Assignment. Begin with the line containing "The width and height of the screenshot is (915, 1316).", end with the last line of the records, and retype everything in between exactly, without the pictures.

Data records.
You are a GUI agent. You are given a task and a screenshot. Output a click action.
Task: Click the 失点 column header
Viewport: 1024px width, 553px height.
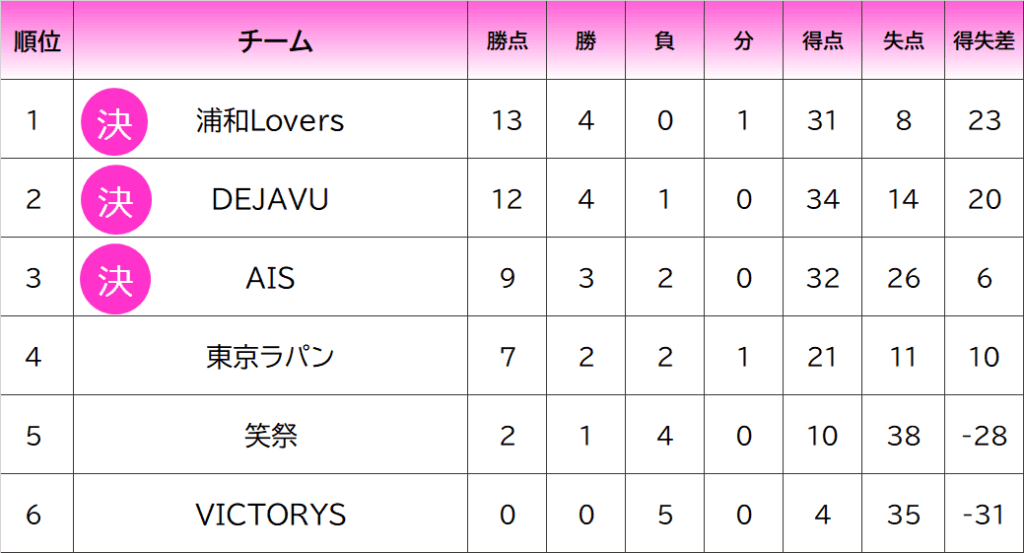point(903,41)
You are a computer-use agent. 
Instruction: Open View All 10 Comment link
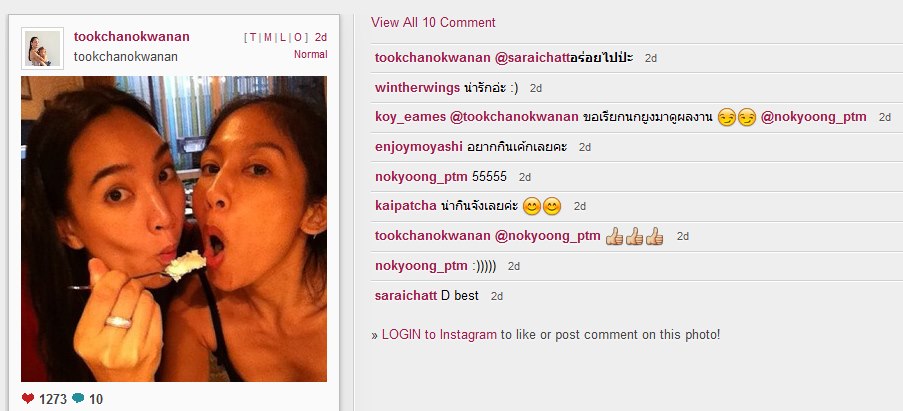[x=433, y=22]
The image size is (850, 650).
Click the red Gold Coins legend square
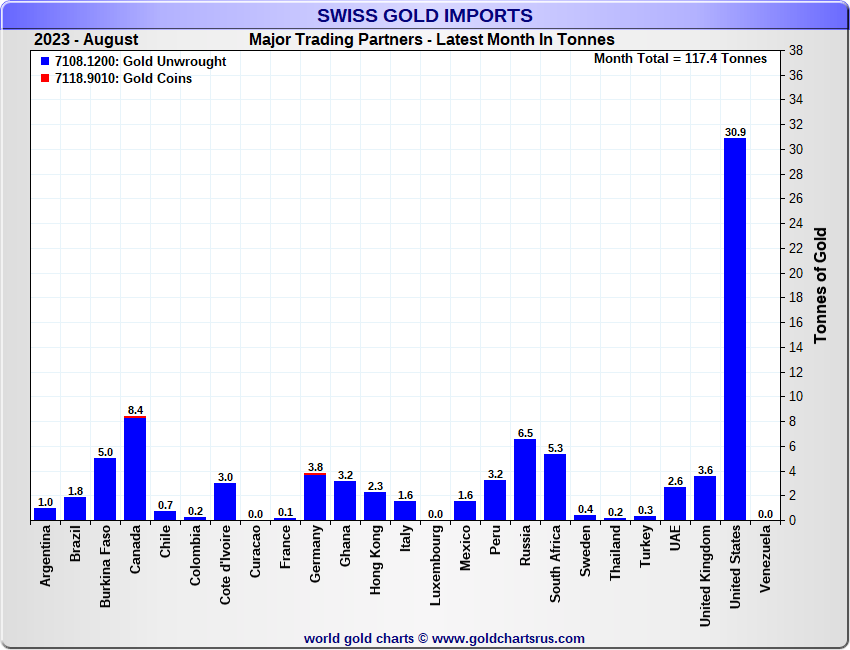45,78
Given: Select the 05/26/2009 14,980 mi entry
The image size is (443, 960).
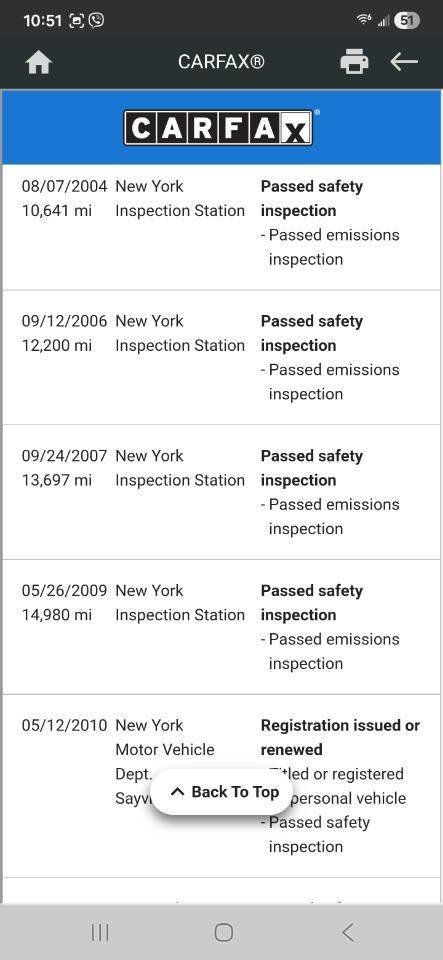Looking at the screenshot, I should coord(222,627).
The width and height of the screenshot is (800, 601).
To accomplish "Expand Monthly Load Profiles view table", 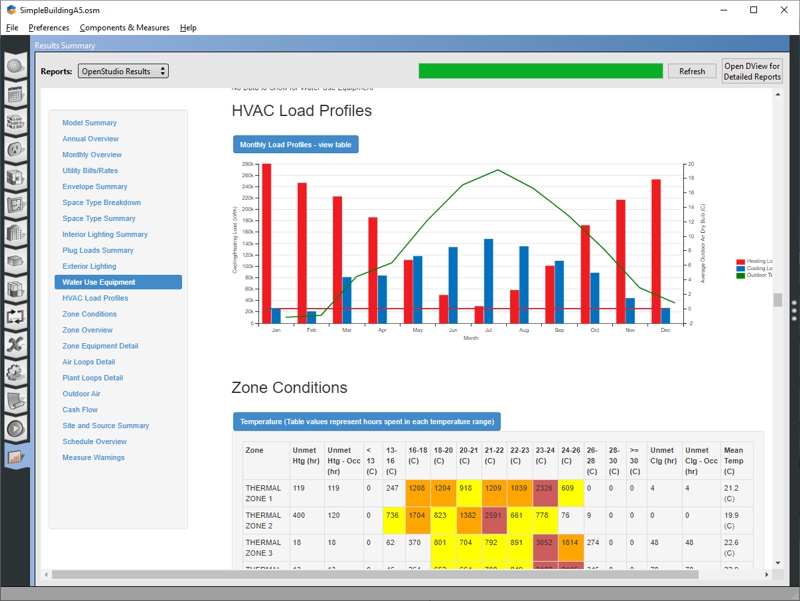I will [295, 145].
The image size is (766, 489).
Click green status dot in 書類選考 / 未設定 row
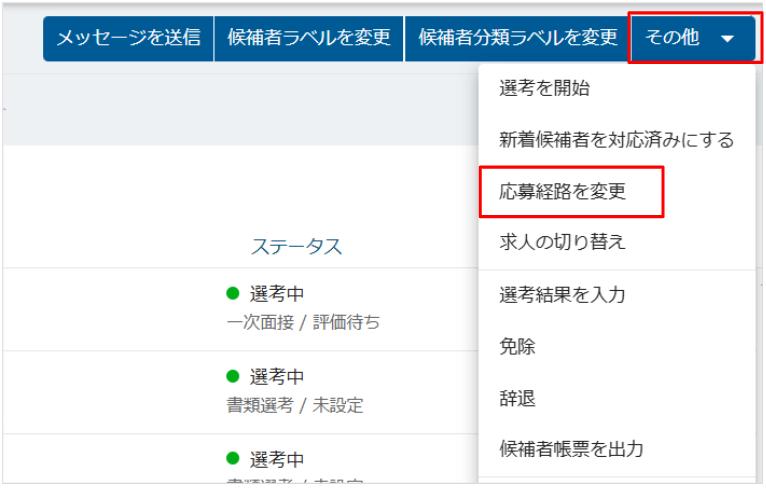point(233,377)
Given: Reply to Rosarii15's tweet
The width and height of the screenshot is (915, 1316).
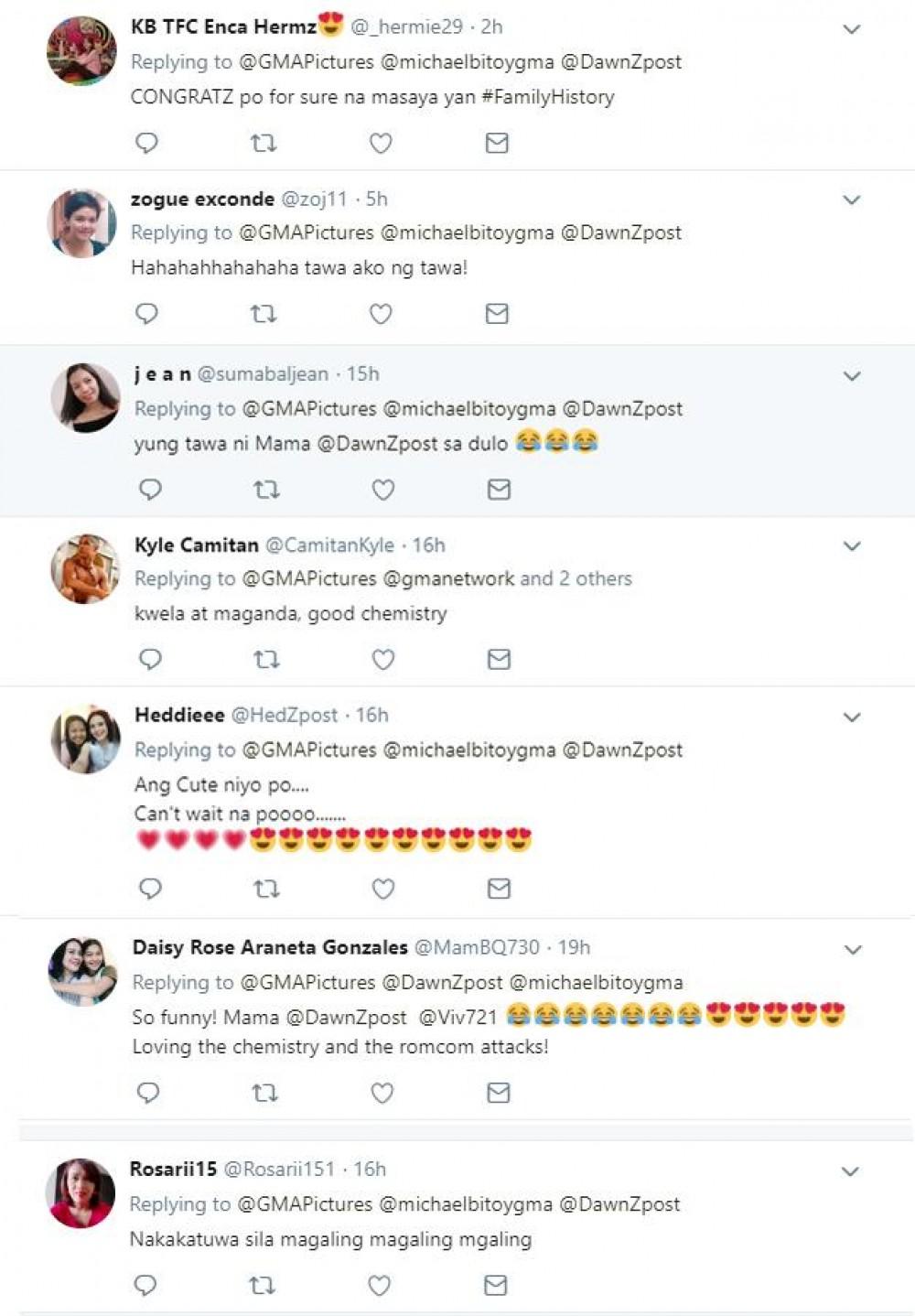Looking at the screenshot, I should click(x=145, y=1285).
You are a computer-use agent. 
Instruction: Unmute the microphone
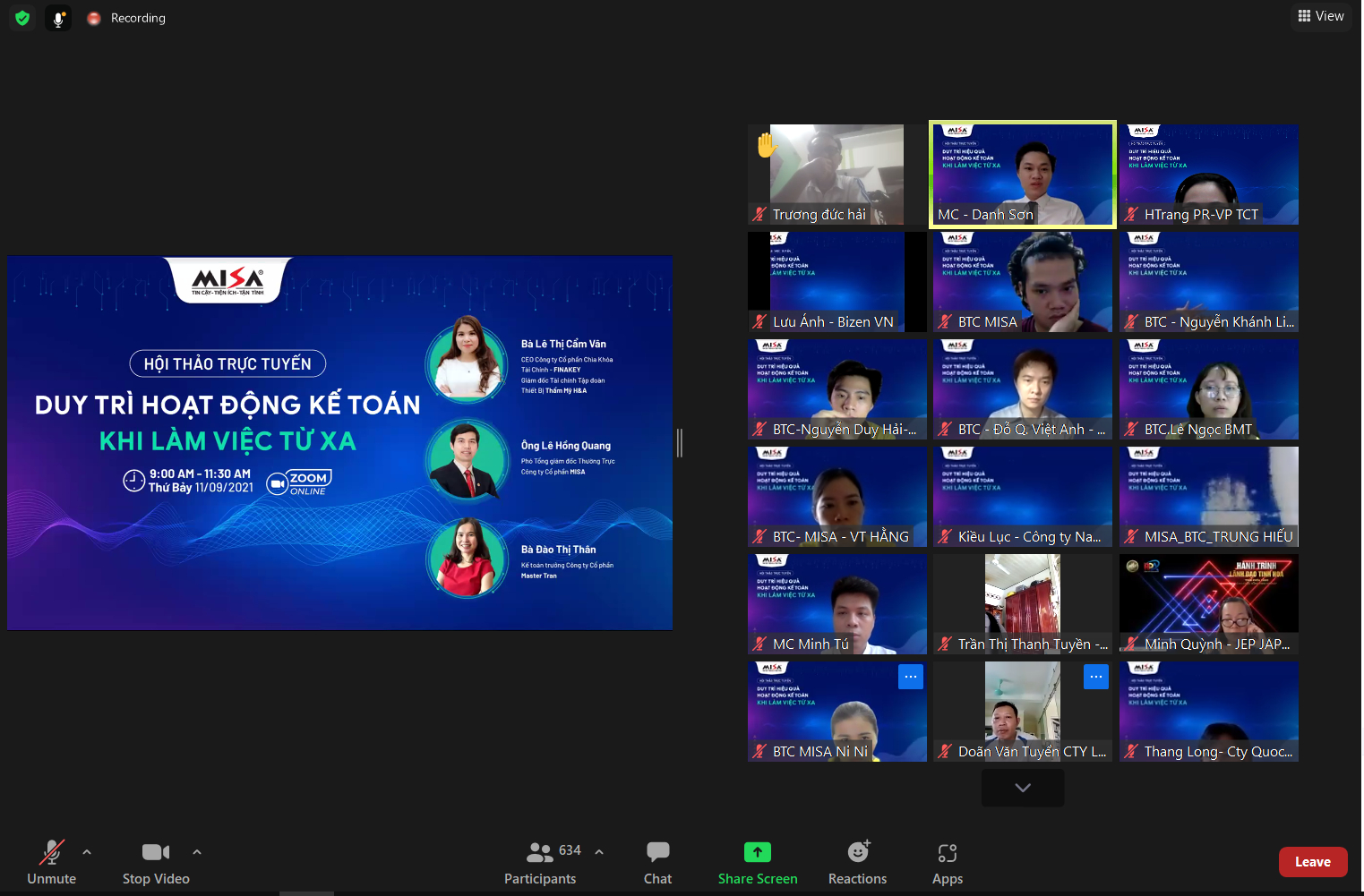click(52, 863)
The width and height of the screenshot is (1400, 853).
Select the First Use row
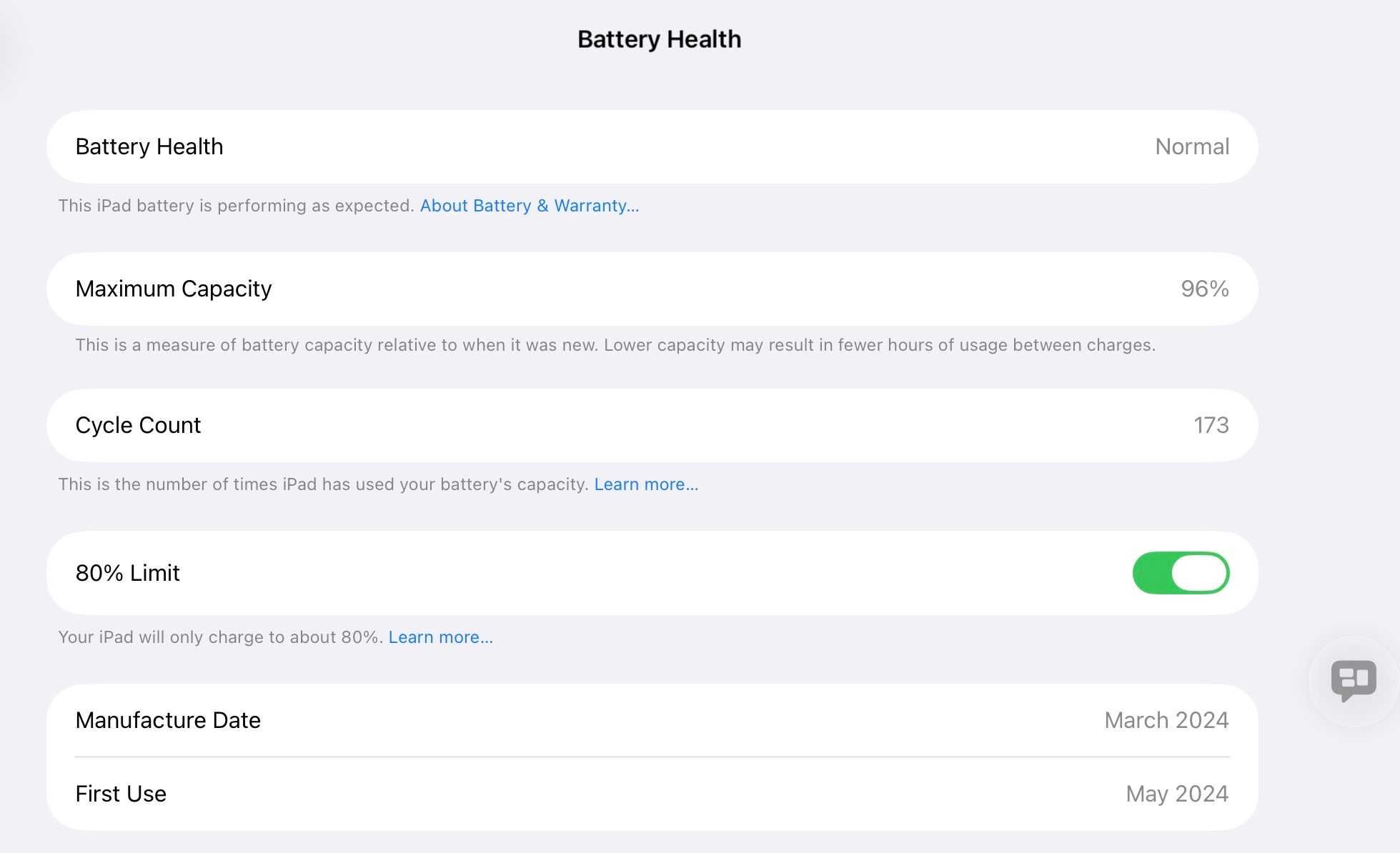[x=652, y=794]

Written response.
The width and height of the screenshot is (915, 1316).
Looking at the screenshot, I should click(x=145, y=1285).
You are a computer-use agent. 
Instruction: Unmute the microphone
click(52, 863)
The width and height of the screenshot is (1400, 853).
Select the First Use row
[x=652, y=794]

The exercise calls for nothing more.